# DATA TO USE:
=-=-=-=-=
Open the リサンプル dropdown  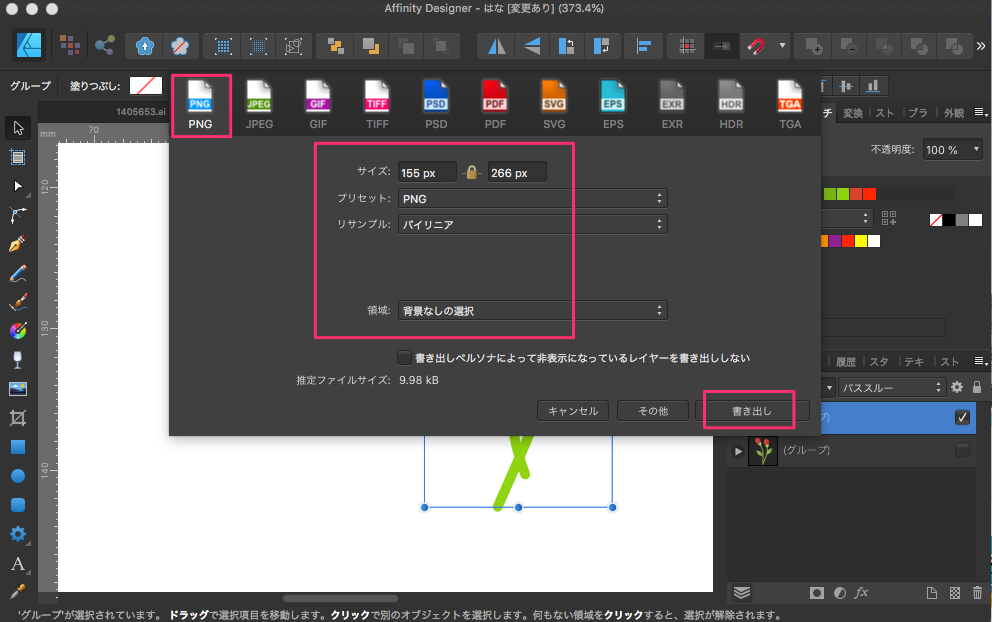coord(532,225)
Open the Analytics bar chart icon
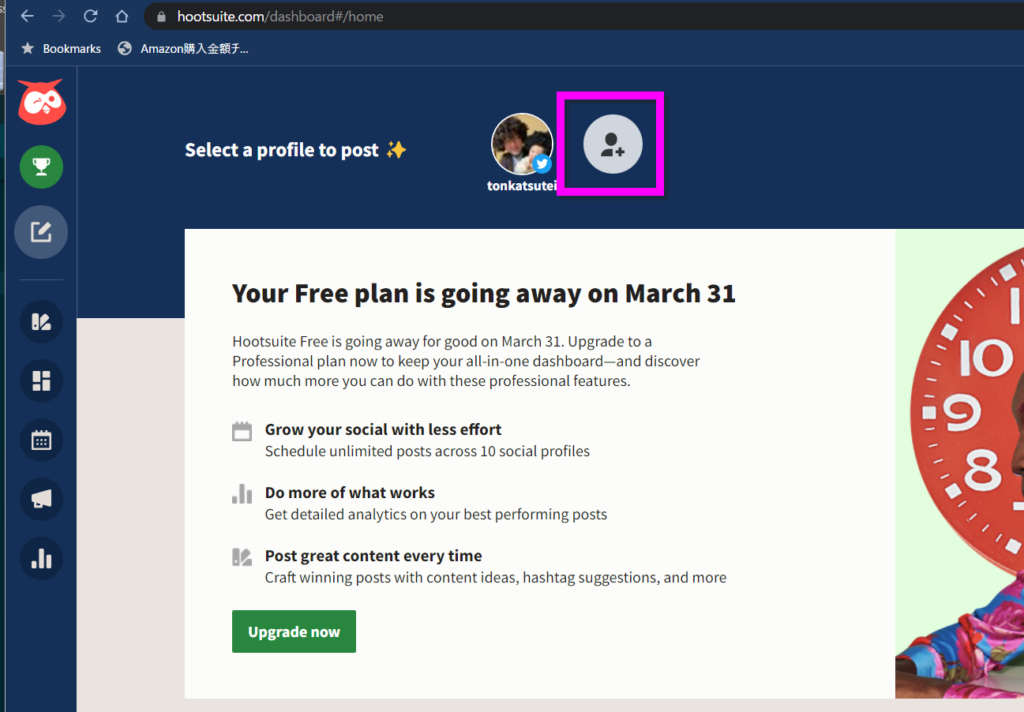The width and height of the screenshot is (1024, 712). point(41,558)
=-=-=-=-=
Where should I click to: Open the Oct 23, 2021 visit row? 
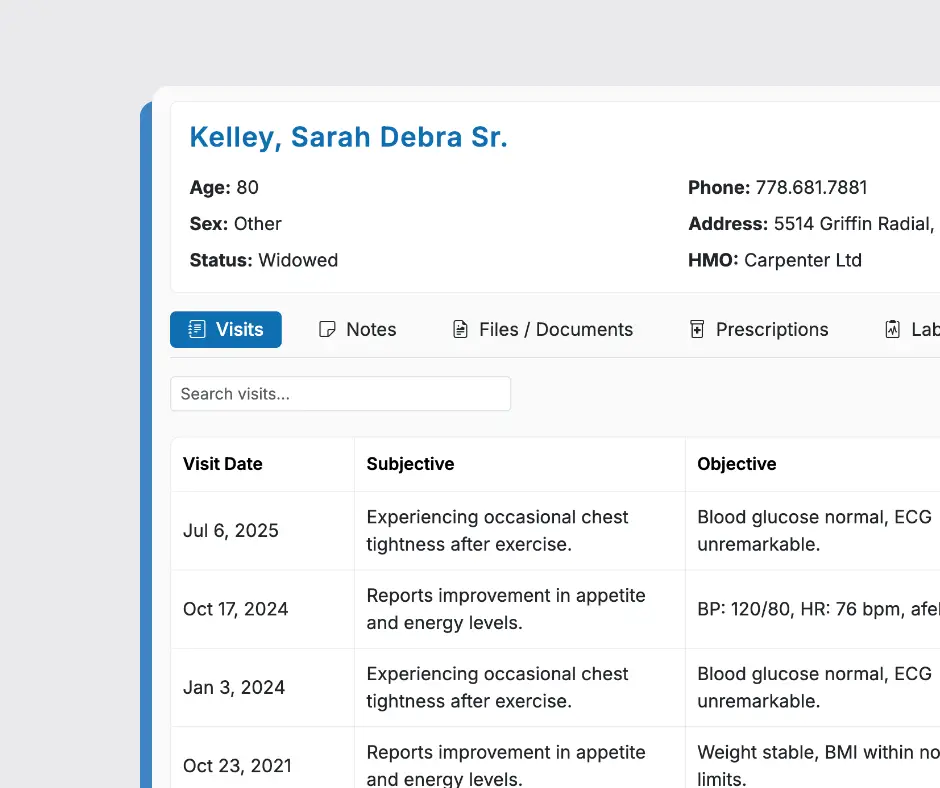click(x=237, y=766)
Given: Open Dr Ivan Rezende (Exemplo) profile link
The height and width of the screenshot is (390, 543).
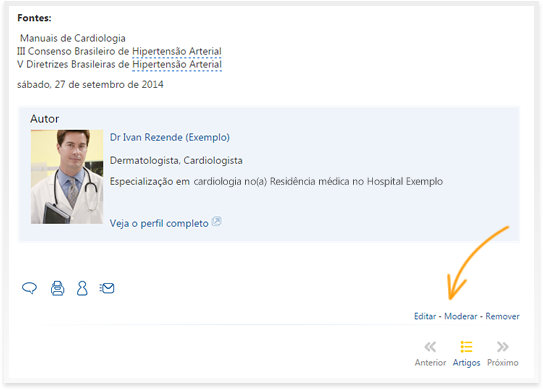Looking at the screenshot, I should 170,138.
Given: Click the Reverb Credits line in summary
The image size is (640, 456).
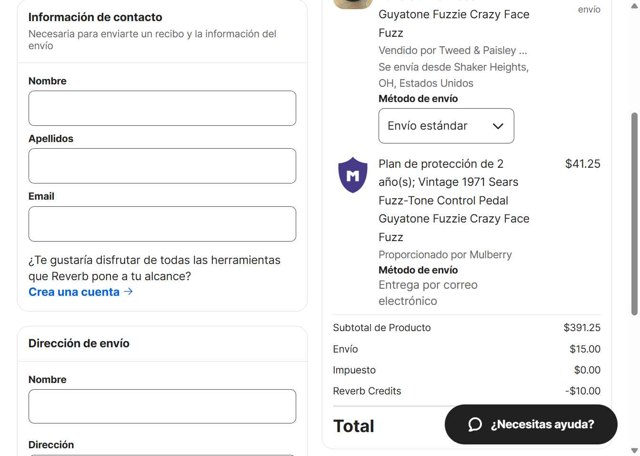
=-=-=-=-=
# ACTIVITY:
Filter the entries above and return only the lines holding "Given".

# RESPONSE:
Given: Open Dr Ivan Rezende (Exemplo) profile link
Given: Click the Reverb Credits line in summary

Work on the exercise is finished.